Diskussion um Betreiberkonzept für künftige Stollberger Betriebs-Kita
Einrichtung bleibt vorrangig Kindern von Beschäftigten des Gewerbegebietes vorbehalten – Stadtverwaltung erwartet Impulse auch für andere EinrichtungenStollberg.
Die künftige Betriebskindertagesstätte für Unternehmen im Gewerbegebiet “Stollberger Tor” steht vorrangig Kindern der dort Beschäftigten zur Verfügung. Das hat die Stadtverwaltung noch einmal klargestellt. Nur wenn der Bedarf an Betreuungsplätzen geringer sein sollte als die Kapazität der sogenannten Kooperationskita, komme eine Aufnahme von Kindern sonstiger Interessierter in Betracht.
Damit reagierte die Verwaltung auf eine entsprechende Anfrage von FDP-Stadtrat Gordon Neef aus Raum. Er hatte bei der Vorstellung des Konzepts der Einrichtung in der jüngsten Stadtratssitzung davor gewarnt, einen “Privilegierten-Kindergarten” zu etablieren. Hintergrund sind die Ankündigungen des Trägers, der Gesellschaft zur ganzheitlichen Bildung Glauchau (GGB), mit der Kita nicht nur flexible Öffnungszeiten zu bieten, sondern – ohne zusätzliche Kosten – auch besondere Bildungsmaßstäbe zu setzen. Durch die sehr frühe und ganztägige Einbindung der englischen Sprache, eine systematische Bildungs- und Erziehungsarbeit sowie eine Vielzahl speziell entwickelter Experimente sollen die Selbstständigkeit der Kinder und die Herausbildung von Kulturtechniken wie Lesen, Schreiben und Rechnen sehr zeitig und spielerisch gefördert werden.

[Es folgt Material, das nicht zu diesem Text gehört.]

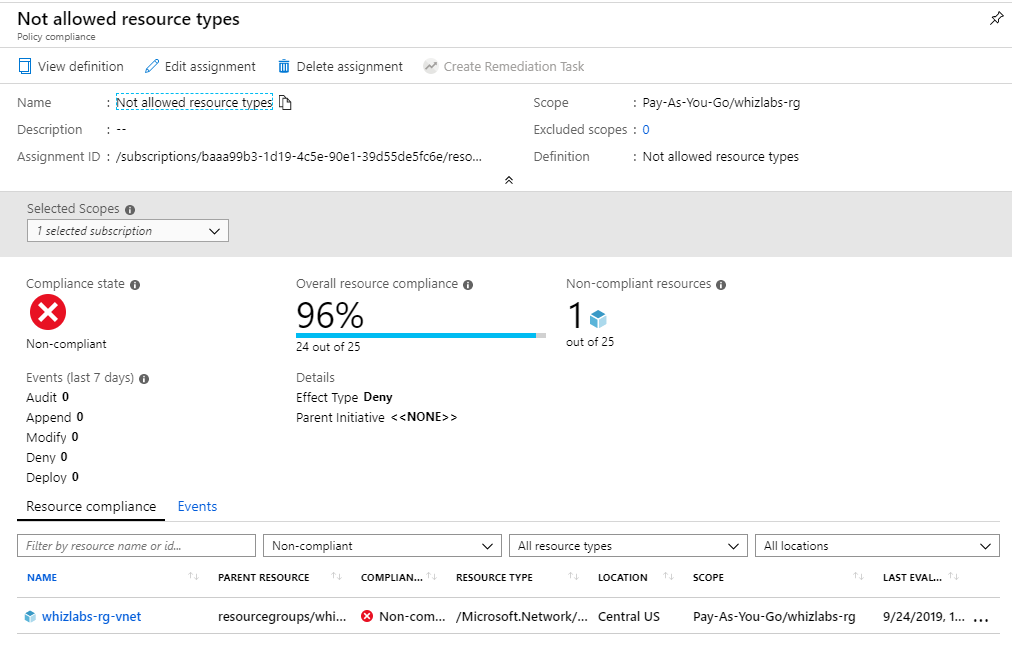
Task: Click the filter by resource name field
Action: pyautogui.click(x=137, y=546)
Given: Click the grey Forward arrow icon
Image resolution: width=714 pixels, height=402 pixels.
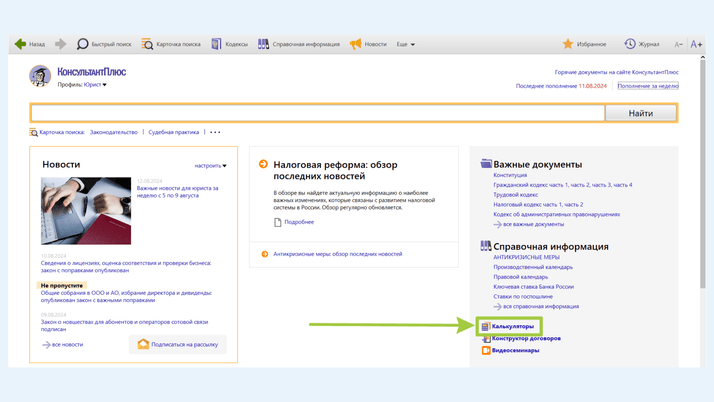Looking at the screenshot, I should (61, 44).
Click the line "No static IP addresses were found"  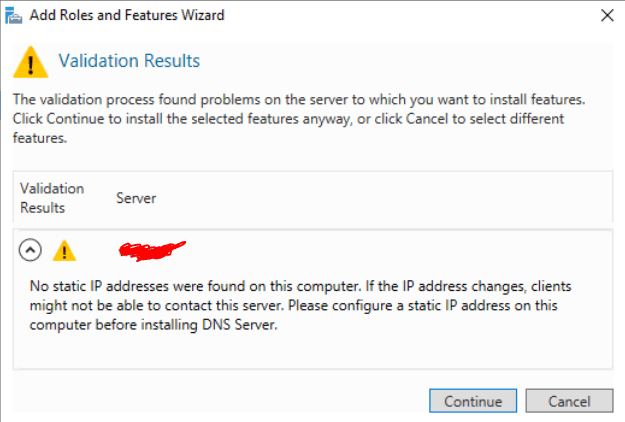[x=301, y=286]
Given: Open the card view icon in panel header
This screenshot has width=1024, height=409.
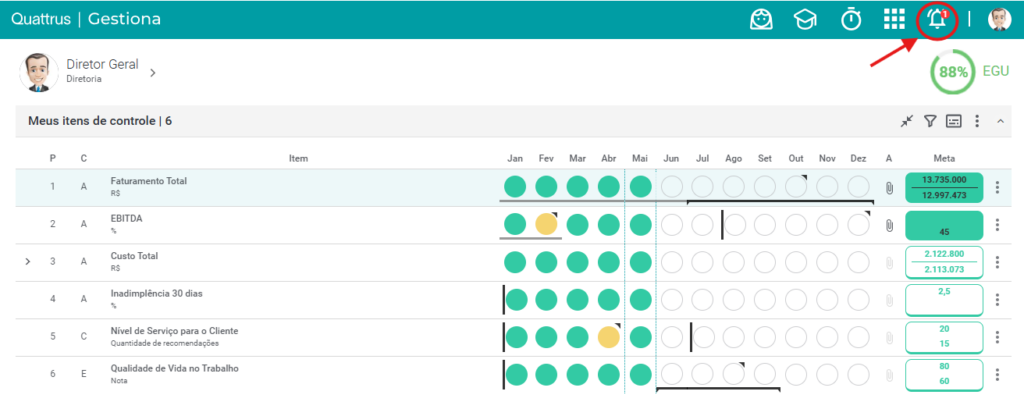Looking at the screenshot, I should pyautogui.click(x=953, y=121).
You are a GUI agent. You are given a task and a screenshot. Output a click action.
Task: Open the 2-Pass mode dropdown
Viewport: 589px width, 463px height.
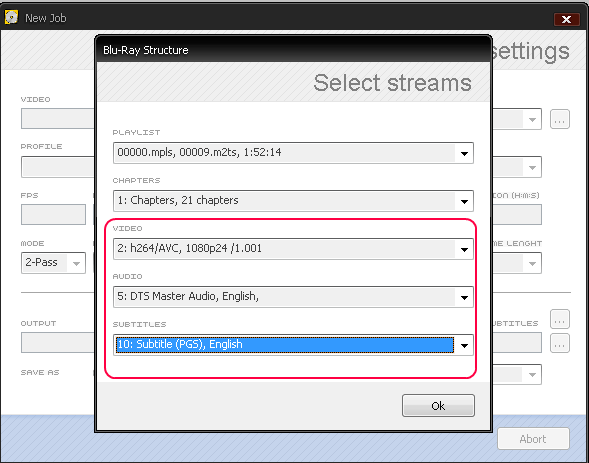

Oberbürgermeister Marcel Schmidt äußerte, er hoffe, dass das Konzept der GGB auch auf andere Träger von Kinderbetreuungseinrichtungen ausstrahle. Es liege in der Hand der Eltern, dort vergleichbare Angebote einzufordern. Rüdiger School, Geschäftsführer der GGB-Muttergesellschaft Integrationswerk Westsachsen, geht aufgrund von Erfahrungen in anderen Städten und Gemeinden davon aus, dass genau dies eintreten wird. “Andere Einrichtungen werden sich herausgefordert fühlen und nachziehen”, sagte er.
Die Kooperationskita wird in den kommenden Monaten in der Kindertagesstätte an der Dürerstraße eingerichtet. Die zuvor leer stehenden Räume dort sind nach abgeschlossener Renovierung mittlerweile bezugsfertig. Die 18 Kindergarten- und 15 Krippenplätze sind in den Bedarfsplan der Stadt aufgenommen und werden wie alle anderen Kita-Betreuungsplätze durch das Land bezuschusst. Derzeit wird geprüft, inwieweit sich auch Unternehmen finanziell beteiligen können.